In much of the West manufacturing is already in recession, and it is only services that are holding things up. The much-hyped Chinese reopening recovery seems to be off to a slow start. There is even the possibility that the China that has emerged from covid is going to be a much less dynamic economy than it had been previously. Across the world core inflation rates are proving to be stubborn. There is no clear end to the war in the Ukraine and relations between the West and China seem, if anything, to be deteriorating. Central banks are continuing to shrink their balance sheets and money supply is declining in the US, Europe and the UK.  It is also worth pointing out that the yield curve in the US is now more negative than it has been since the late 1970s. Negative yield curves have been an excellent predictor of recession ahead. Looking carefully at this yield curve data it has taken on average 16 months from the point when yield curves going negative to a true recession arriving. If the same thing happens this time a real recession should emerge before the end of this year. 

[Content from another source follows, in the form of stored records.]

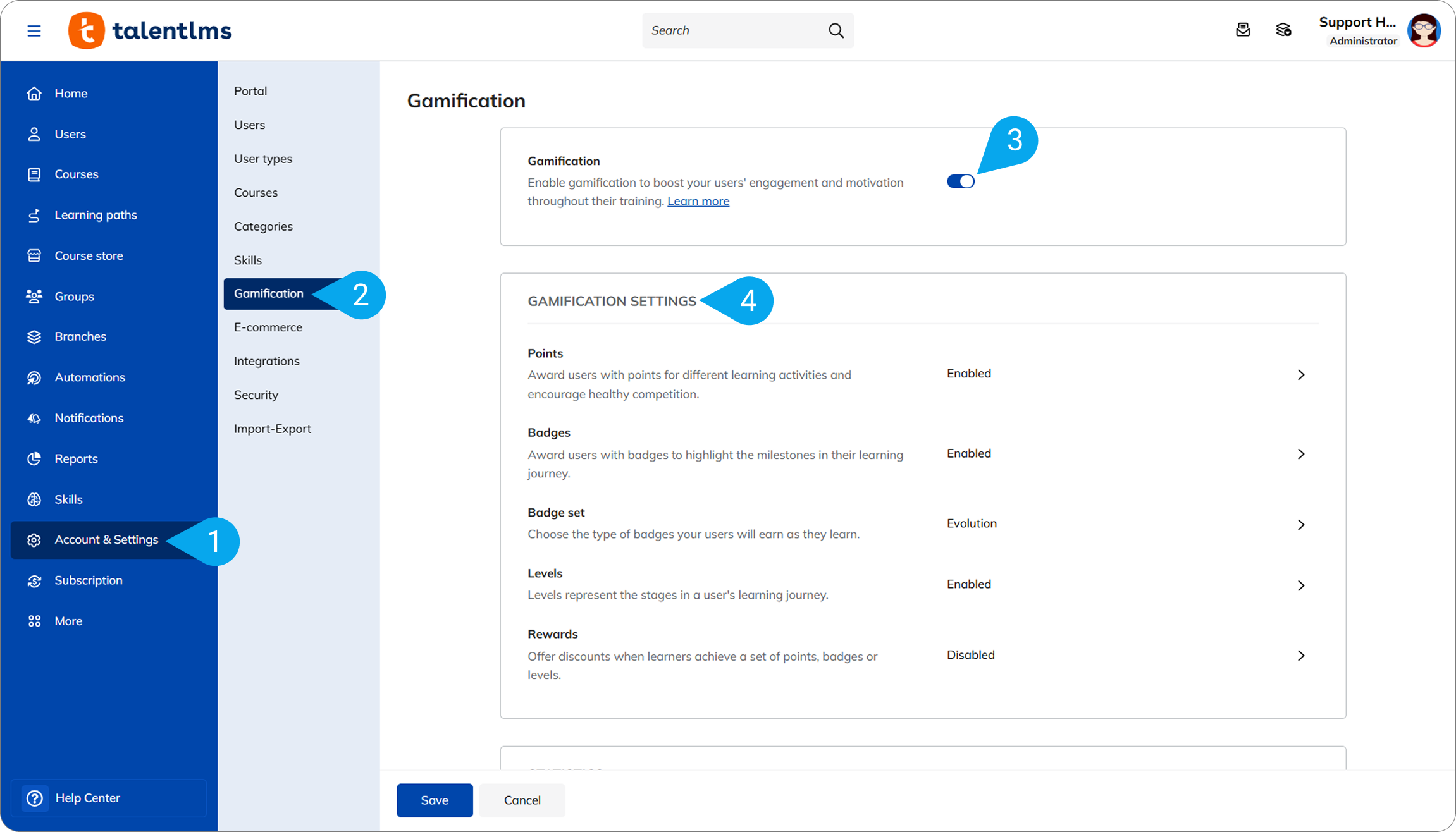Expand the Points setting chevron
Viewport: 1456px width, 832px height.
1301,375
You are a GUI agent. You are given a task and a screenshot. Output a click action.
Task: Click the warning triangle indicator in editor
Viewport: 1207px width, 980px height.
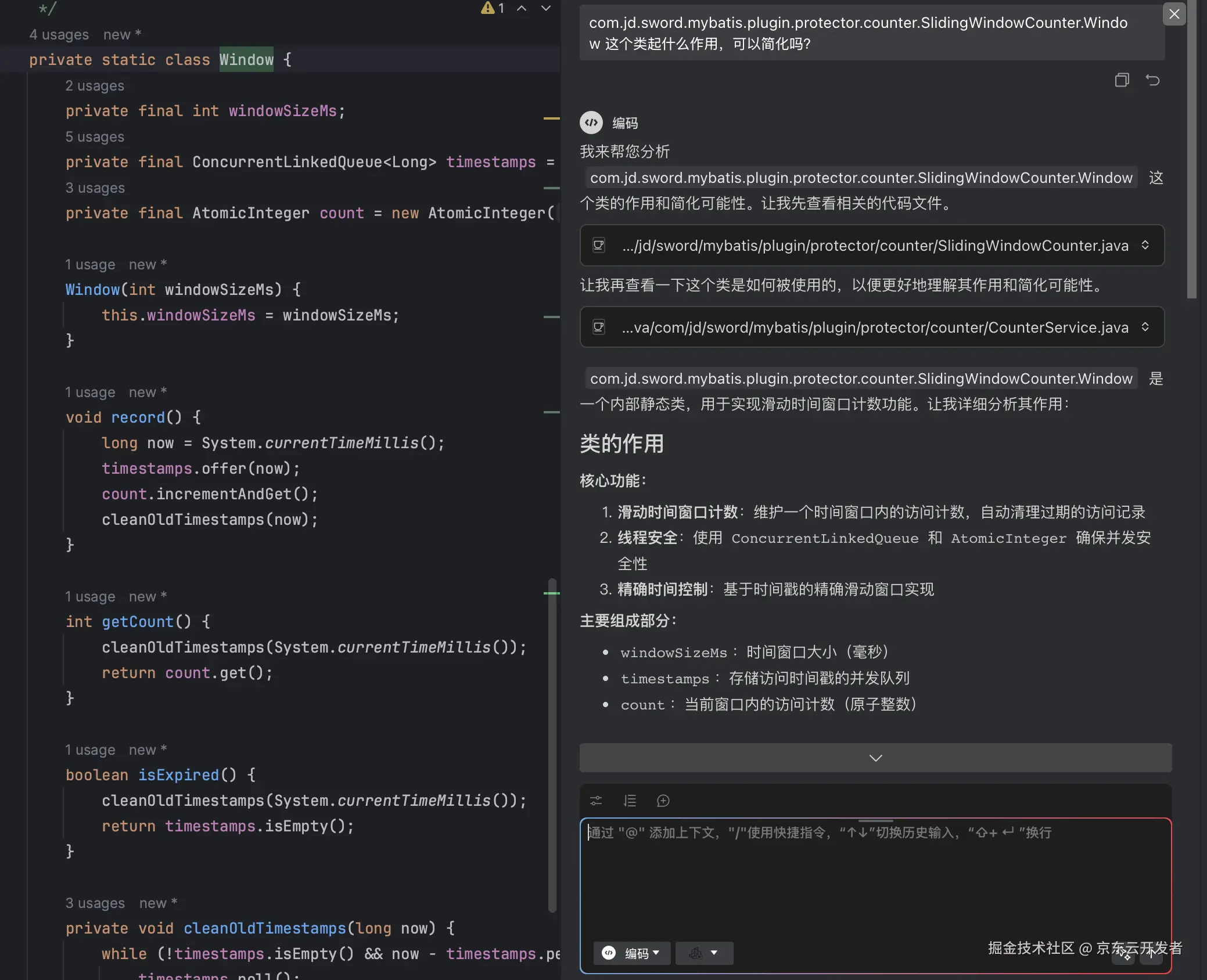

Set against these concerns longer-term valuations (we favour Professor Shiller’s cyclically adjusted price earnings ratio data) imply (based on over a hundred years of data) that the next ten years are likely to see negative returns for equity markets. Putting all this together it is astounding to us that investors seem to want to embrace more risk. The very real possibility of a developing recession, that equity markets are not cheap, and that interest rates are high and rising, do not make for a very good risk return profile. This is especially the case given that there is no sense that investors are pessimistic and depressed, in fact the case is very much the opposite. We believe that this divergence between positive investor mood and a darkening economic and financial outlook is not attractive.

We will continue to proceed carefully and would like to thank everyone for their support. 

1 From time to time, the fund uses FTSE 100 equity futures to protect the value of the fund. When the hedge is applied, net equity exposure is reduced, and the capital should be largely protected.